The Keystone XL pipeline is probably the leading “hot potato” energy issue to environmentalists, energy companies and legislators this year, possibly bumping “fracking” (hydraulic fracturing in shale fields for natural gas) to number two. The Keystone XL pipeline would deliver Canadian oil sands from huge reserves in Alberta, Canada, to refineries in the gulf coast of Texas. Most of it is currently in operation, but the final phase is awaiting US State Department approval. It’s a critical issue to follow for those interested in the future of energy in the US.

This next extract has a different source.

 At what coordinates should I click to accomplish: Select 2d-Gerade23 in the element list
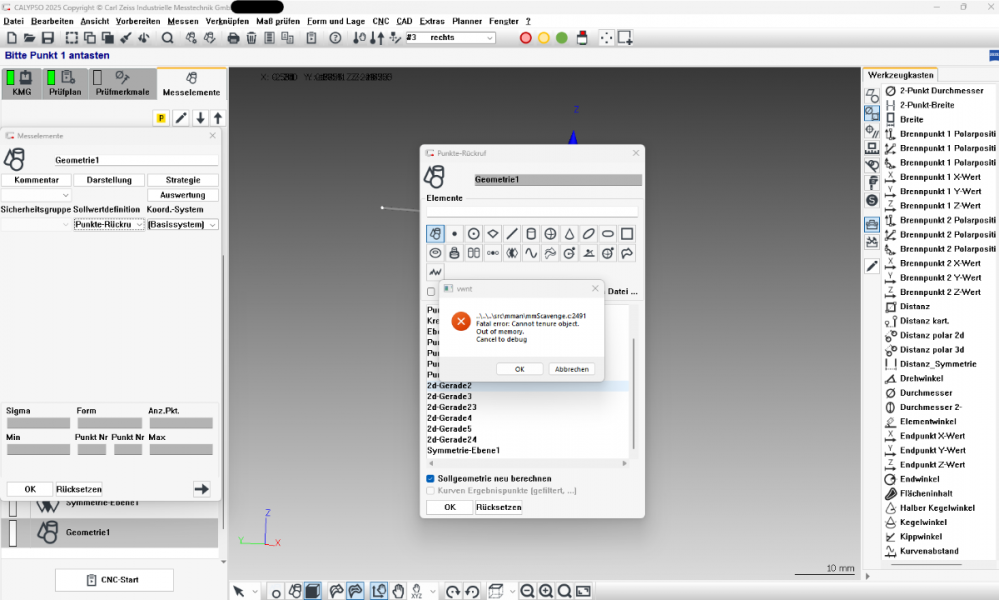tap(452, 407)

The main question has been the impact the Keystone XL will have on greenhouse gas emissions, with environmentalists forecasting serious increases. The US Environmental Protection Agency expressed concerns in April over the environmental impact. This was a response to a US State Department analysis that the Keystone XL pipeline will have “no material impact” on US greenhouse gas emissions. The State Department findings were just backed up by a study from the IHS CERA consulting and research firm, which is likely to influence President Obama’s decision on whether to support approval. Like the State Department’s environmental impact review, the IHS study thinks that transportation by rail will probably play an important role in meeting environmental and economic targets. Alternate transportation routes could lead to oil sands production growth going to a higher level or remaining unchanged.
These findings won’t go over well with everyone. Cleanteach analysts and environmental groups tend to be skeptical about bias coming from firms like IHS toward more traditional oil industry backers and not so much toward alternative energy. It’s certainly a mixed bag – many would like to see the US free itself from the power of OPEC nations in setting domestic fuel prices causing economic disruption that goes back to the oil embargoes of the 1970s. To them, creating a strong relationship with Canada’s oil industry is a much better deal. Others would like to see America weaned completely off its addiction to oil, replacing it with alternative fuels and energy. To them, Keystone XL continues to not only support vehicle tailpipe CO2 emissions but increased greenhouse gas emissions to transport the Canadian oil in the first place.